For symphony orchestra

  • Nocturne for flute solo (or Ondes Martenot ) and orchestra (Lili Boulanger Prize). 6'30 (E. Transatlantique)
  • Fata Morgana, symphonic poem for orchestra. 8'30 (E. Ricordi)
  • Le jardin de Tinajatama (Tinajatama's garden) for orchestra. 10 '(E. Ricordi)
  • Elegy for orchestra. 5'30 (E. Ricordi)
  • Le festin des Dieux (The Festival of the Gods) for orchestra. 6 '(E. Choudens)
  • Trois Tableaux (Three Pictures) for orchestra. 11'30 (E. Transatlantique)
  • Le rêve d'Himalec (The Dream of the Himalayas) for orchestra. 13 '- 1946 (E. Transatlantique) 13'
  • Rapsody concertante for violin and orchestra. 14 '(E. Choudens)
  • Kamaal, magical story for speakers and orchestra. 40 '(E. Transatlantique)
  • La Vision de Lamis Helacim (Lamis Helacims Vision), symphonic poem for large orchestra (E. Ricordi)
  • La rein des pluies (The Rain Queen), choreographic poem for large orchestra. 8 '(E. Choudens)

Books

German:

  • The path of inner vigilance. Editor Michèle Michael. 2015
  • Inner awakening and practice of Nada yoga. Editor Michèle Michael. 2016.

French:

  • La quête suprême (The highest search)
  • Les obstacles à l'illumination et à la liberation (obstacles to enlightenment and liberation)
  • Les fruits du chemin de l'éveil (The fruits of the path of awakening)
  • S'éveiller, une question de vie ou de mort (awakening, a question of life and death)
  • Dans le silence de l'insondable (In the silence of the unfathomable)
  • Du fond des brumes (From the depths of the mist), published after his death
  • Lumières dans la nuit (Lights at night), stories
  • Dhammapada, translated by Edward Salim and Michèle Michael, from English into French

His biography was edited by his wife Michèle Michael who collected his memories and thoughts:

  • The price of a remarkable fate. Life and Spiritual Path by Edward Salim Michael. Author and editor Michèle Michael. 2016.

His spiritual teaching

As man normally is, he is cut off from his divine source. He has to recognize this source through direct experience in meditation, in other words, in the enlightened state. This is the goal of life, which can no longer be reached after death, since we need the conditions of the manifested world to achieve it. The greatest mystics of various religions have all pursued this aim; their writings reflect the similarity of their deepest experiences.

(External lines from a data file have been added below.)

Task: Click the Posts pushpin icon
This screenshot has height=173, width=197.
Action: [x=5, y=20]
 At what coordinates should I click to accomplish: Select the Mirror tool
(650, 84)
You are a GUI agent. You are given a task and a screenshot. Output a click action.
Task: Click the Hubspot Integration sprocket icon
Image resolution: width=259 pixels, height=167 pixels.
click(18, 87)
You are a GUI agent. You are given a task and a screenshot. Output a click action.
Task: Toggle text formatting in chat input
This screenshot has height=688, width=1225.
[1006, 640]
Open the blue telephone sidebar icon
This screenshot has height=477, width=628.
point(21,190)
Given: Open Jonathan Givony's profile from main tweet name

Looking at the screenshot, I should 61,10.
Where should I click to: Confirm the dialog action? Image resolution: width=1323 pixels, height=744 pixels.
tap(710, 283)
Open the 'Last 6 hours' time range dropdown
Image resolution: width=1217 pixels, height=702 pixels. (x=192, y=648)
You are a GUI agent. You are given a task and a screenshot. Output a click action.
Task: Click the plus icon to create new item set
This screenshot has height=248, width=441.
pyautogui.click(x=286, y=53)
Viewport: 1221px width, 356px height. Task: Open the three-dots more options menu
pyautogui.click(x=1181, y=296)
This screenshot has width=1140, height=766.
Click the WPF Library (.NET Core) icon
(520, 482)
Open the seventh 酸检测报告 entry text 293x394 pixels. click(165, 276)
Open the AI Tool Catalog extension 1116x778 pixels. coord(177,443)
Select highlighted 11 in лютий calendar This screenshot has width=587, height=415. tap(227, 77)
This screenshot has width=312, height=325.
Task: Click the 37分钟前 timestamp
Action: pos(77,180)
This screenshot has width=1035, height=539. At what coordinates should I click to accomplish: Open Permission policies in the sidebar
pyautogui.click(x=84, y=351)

Edward Salim Michael directs his teaching to the seeker or aspirant who, as he said, “is one who has embarked on a spiritual journey to find his true identity, a state of wide consciousness that is already within him but obscured by his ordinary mind and incessant thoughts. It is a man or a woman who is fighting for enlightenment and liberation. "

Characteristic of his teaching is the importance he attaches to what he calls a moment of true presence, which the seeker can recognize through deep and sustained concentration in exercises such as those described in his books. In fact, it is only in such intense concentration that he can feel the difference from his usual state and begin to understand how he usually "sleeps" within himself without knowing it. At the moment when the seeker clearly feels the difference between his usual state of "daytime sleep", where he is immersed in the "vortex of his mental world", and another state of being in which he is aware of himself in an unfamiliar way and is present, he will know in which direction his efforts must go in the future.

There are many hurdles to overcome before one can hope to experience and recognize this transcendent source from which all things arise and into which they are reabsorbed - whether called Buddha-nature , Nirvana , Brahman or God , ever depending on whether you are Hindu, Buddhist or Christian.

When the aspirant has achieved enlightenment , his work will continue on another level, since enlightenment is not yet liberation. He will then have to struggle patiently to find this other state of being and consciousness again and again that he has recognized in himself, until he will finally come to stay in him permanently. Only then will he have achieved liberation .

The path that Edward Salim teaches Michael is the path that he himself followed. He is without dogmas; his own experience and understanding are his criteria and that is also the reason why Edward Salim Michael saw himself as a Buddhist.